The app has several functions: It allows for a virtual menorah lighting, tells users what day of Chanukah it is and provides the necessary blessings, along with audio done by artist Mo Kiss, a friend of Ronnie Schwartz.

“These were original recordings just for the app,” Schwartz said. “I didn’t like what was available on the Web. It was old-school stuff — this is a little more hip for the iPhone crowd.”

As chief technology officer of RustyBrick, which employs around 15 people, Schwartz is the main developer for its iPhone apps. He’s been programming since he was 13, and it took him no more than four days to write the Menorah program that came out in late November 2008.

An update was released this past July to fix a bug that occurred after the iPhone operating system was updated to version 3.0.

Thus far, Menorah has been downloaded around 30,000 times. Schwartz thinks it appeals to those who don’t own a menorah or who have never lit one before, or travelers who are away for the holiday and don’t have access to their menorah.

RustyBrick has had its share of run-ins with Apple over its apps — such as a feature on Siddur that would add Hebrew dates to the iCal calendar program on the device. Apple didn’t like that, so Schwartz had to remove the function.

There haven’t been any quibbles with Apple over Menorah — the worst he’s had to deal with, Schwartz said, were some overly nasty reviews.

“With Menorah we got a bunch of anti-Semitic reviews, because you used to be able to review without owning the app, so people would put up anything,” he said. “But Apple removed them within a month.”

Schwartz grew up Orthodox  and is well versed in the halachah of the iPhone. RustyBrick has received requests to create apps such as a machzor and zemirot, which would only be useful on Shabbat or yom tov (when the use of devices such as an iPhone is prohibited), but Schwartz refuses. “Our rabbis won’t let us,” he said.

When it comes to Menorah, though, things get a bit hazy.

“Halachically the requirement [for lighting Chanukah candles] is oil,” Schwartz said. “The rabbis said, ‘OK, anything that’s physical light’ — after that it’s questionable if you’re allowed to use electric ones with filament bulbs.

“Bottom line, though, the mitzvah is not necessarily the lighting of it — it’s to spread the miracle,” he noted. “If you open this app and show it to someone else, that’s the mitzvah right there.
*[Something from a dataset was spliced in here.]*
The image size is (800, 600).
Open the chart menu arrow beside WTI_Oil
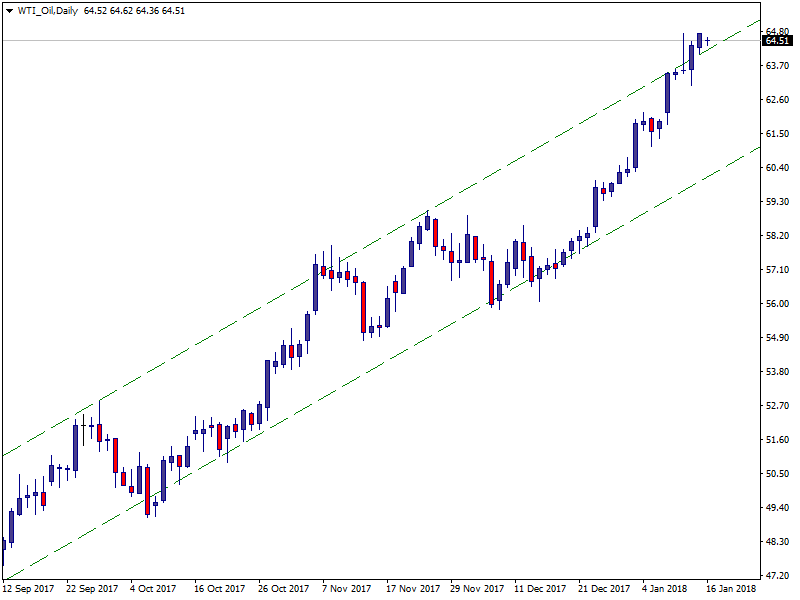[x=9, y=10]
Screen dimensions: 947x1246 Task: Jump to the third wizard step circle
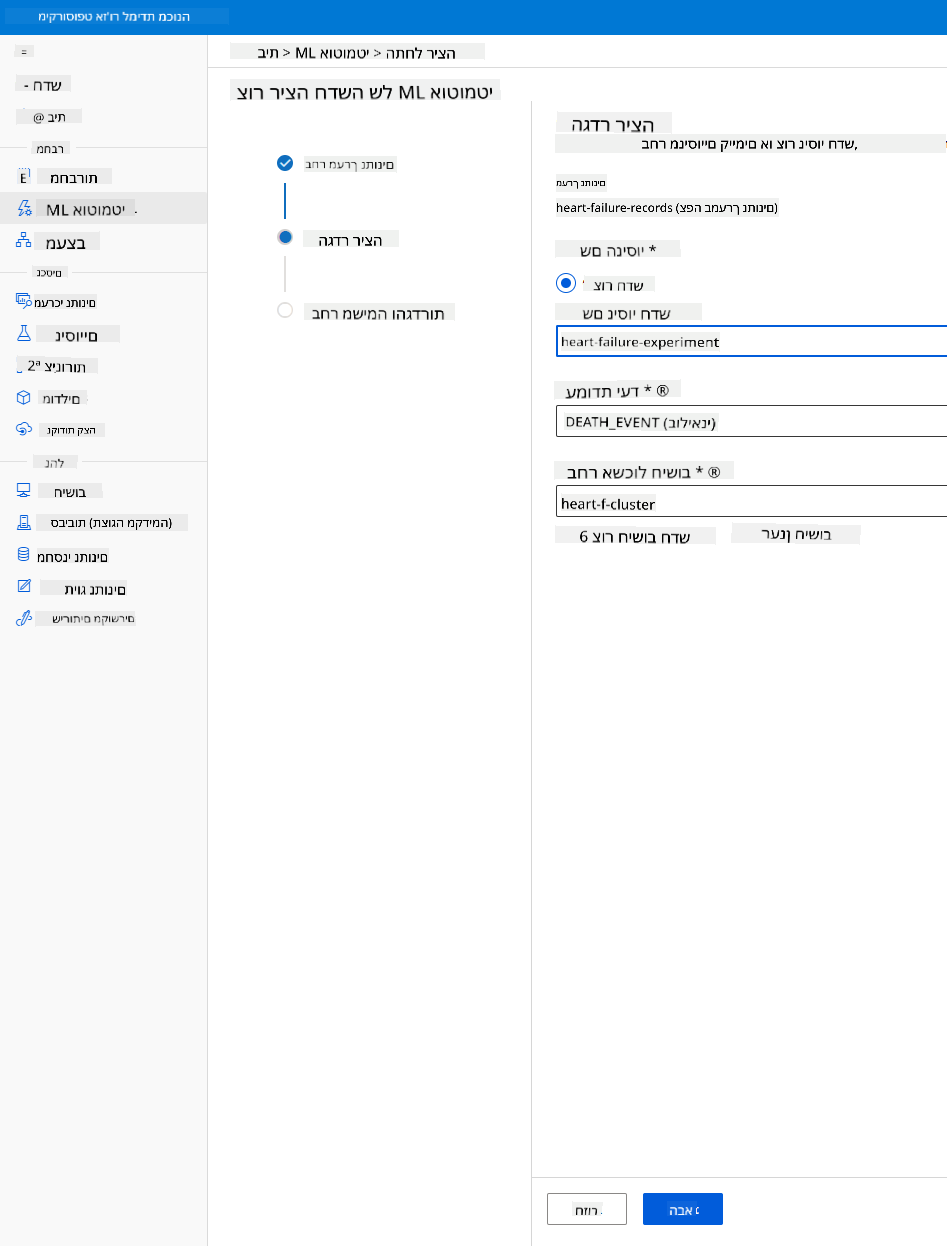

If you have nothing else, it’s better than nothing.”


Cover illustration by Cathleen Maclearie


More Chanukah games

Super Dreidel and Menorah aren’t the only Chanukah-themed apps available for your iPhone or iPod Touch. Here are some other apps to enhance the Festival of Lights. (For reviews of the apps, visit the iTunes App Store.)

DaysTo Hanukkah (99 cents): Displays the number of days left until the first night of Chanukah.

Hanukkah Match (free): A Memory-style game that has users match Chanukah and other Judaica items (including dreidels, gelt and Torahs). The faster you match, the higher the score — and users can compete for high scores with other users worldwide.

A Dreidel Game (99 cents): A basic dreidel game for two players.

Mobile Menorah (99 cents): Light the shamash with your finger and drag it to the other candles to light them. Has a programmable “burn rate.”

Dreidel Tap (free): Tap the falling dreidels with your finger while avoiding the burning candles. Compete for high scores with other users.

MyMenorah ($4.99): A menorah-lighting app with live flame animation and a video of candles being lit. Comes in English, French and Russian.